> [The task]: This task calls for the lines below starting at the one containing "This screenshot has width=1006, height=761." and ending at the one containing "the Lives-Hyderabad oval", repeated exactly with both ends kept and pictures left out.

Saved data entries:
------------------------

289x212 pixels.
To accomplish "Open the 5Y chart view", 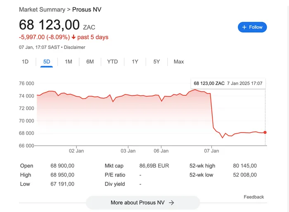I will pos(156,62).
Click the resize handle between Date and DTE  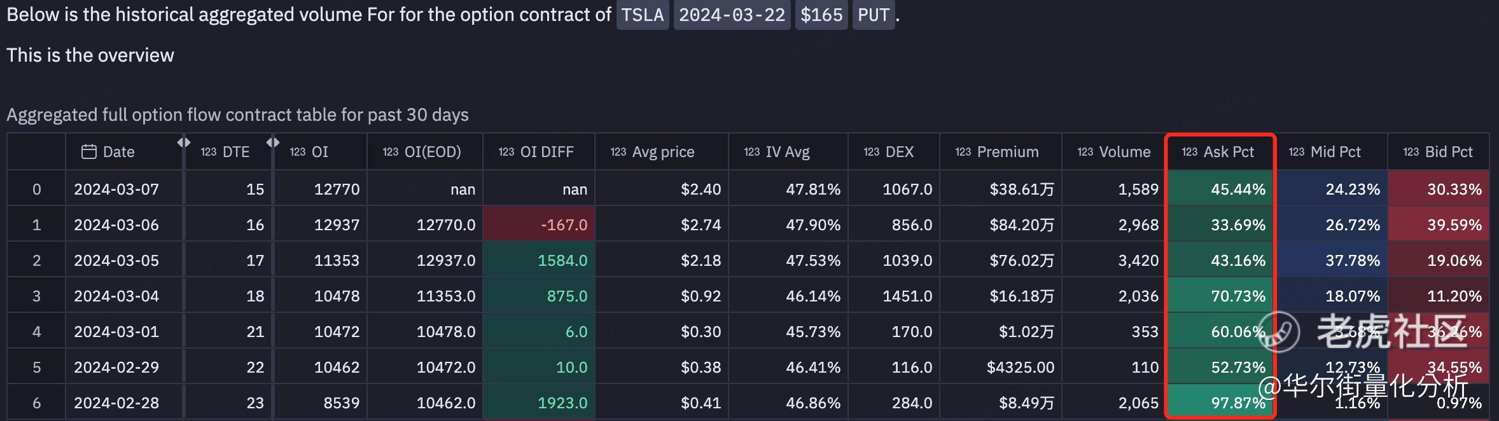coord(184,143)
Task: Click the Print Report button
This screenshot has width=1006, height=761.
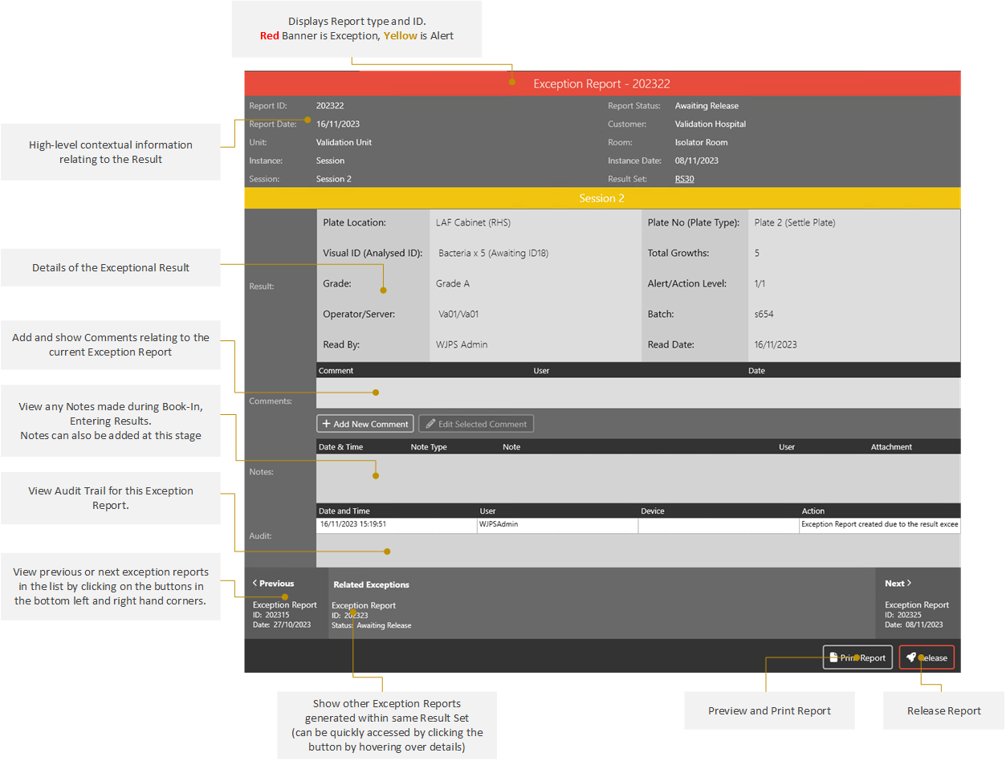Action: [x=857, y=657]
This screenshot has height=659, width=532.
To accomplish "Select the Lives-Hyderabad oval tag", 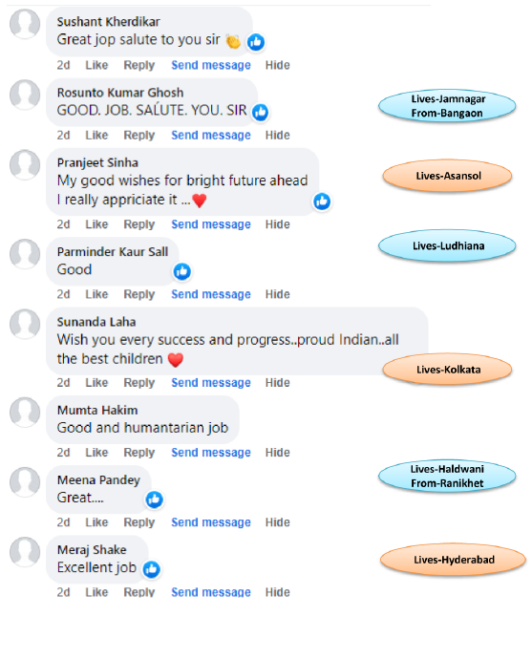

------------------------

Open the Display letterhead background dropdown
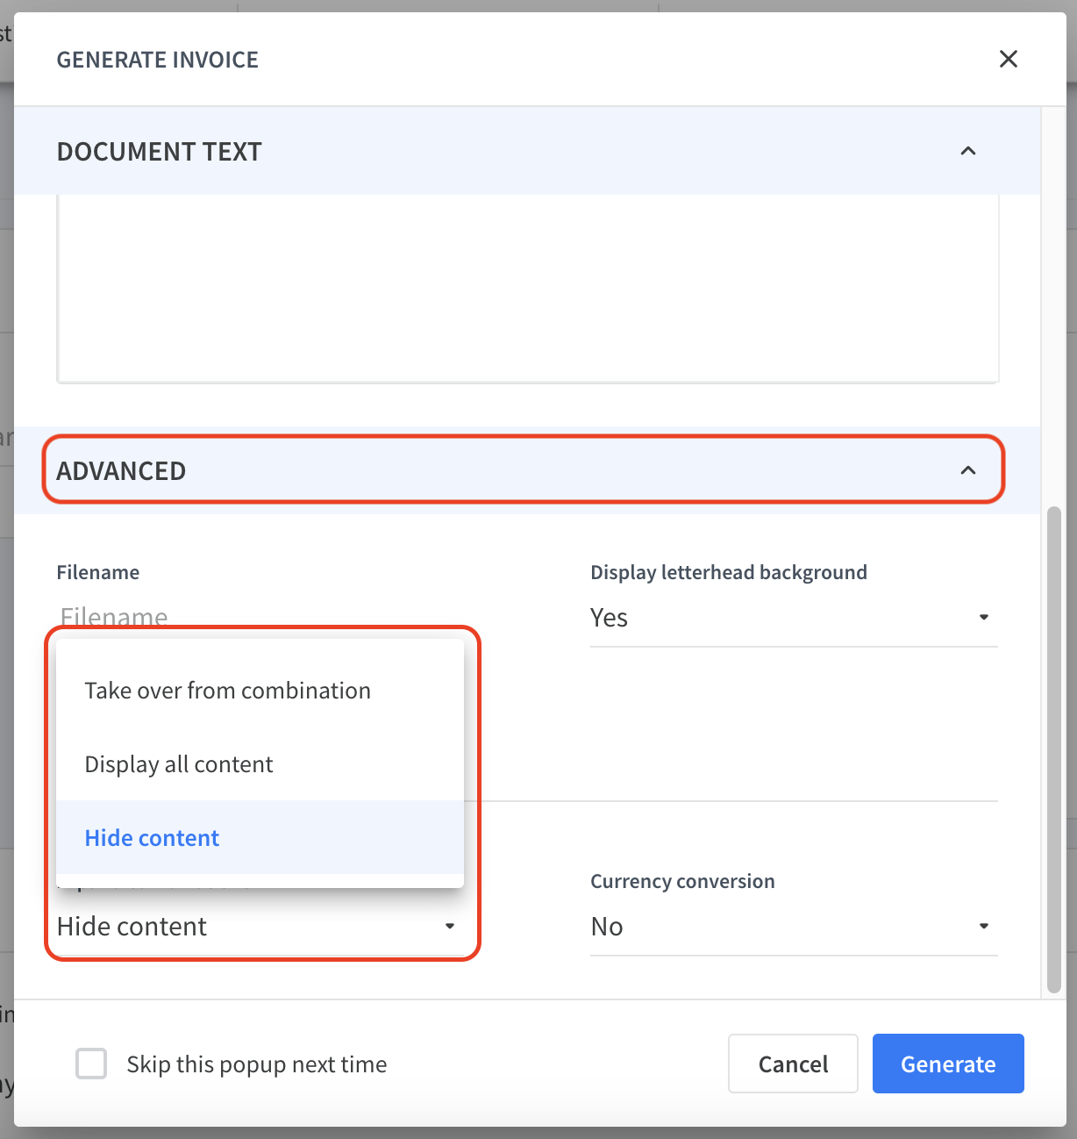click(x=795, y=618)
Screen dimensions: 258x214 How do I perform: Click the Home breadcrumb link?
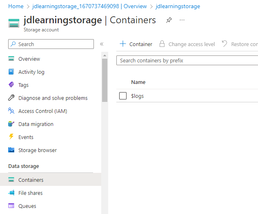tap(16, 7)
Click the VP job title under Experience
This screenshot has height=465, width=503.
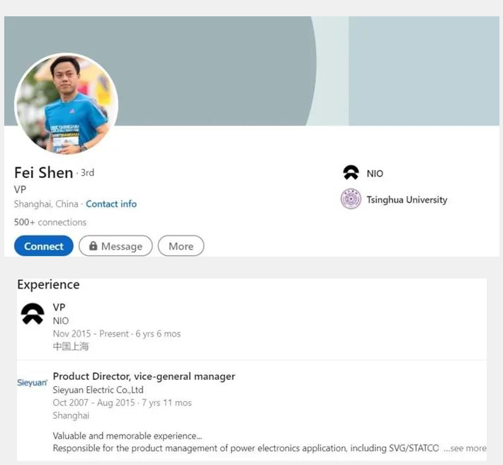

------------------------

> [Written response]:
This screenshot has width=1006, height=761.
Action: [x=857, y=657]
This screenshot has height=659, width=532.
To accomplish "Select the Lives-Hyderabad oval tag", 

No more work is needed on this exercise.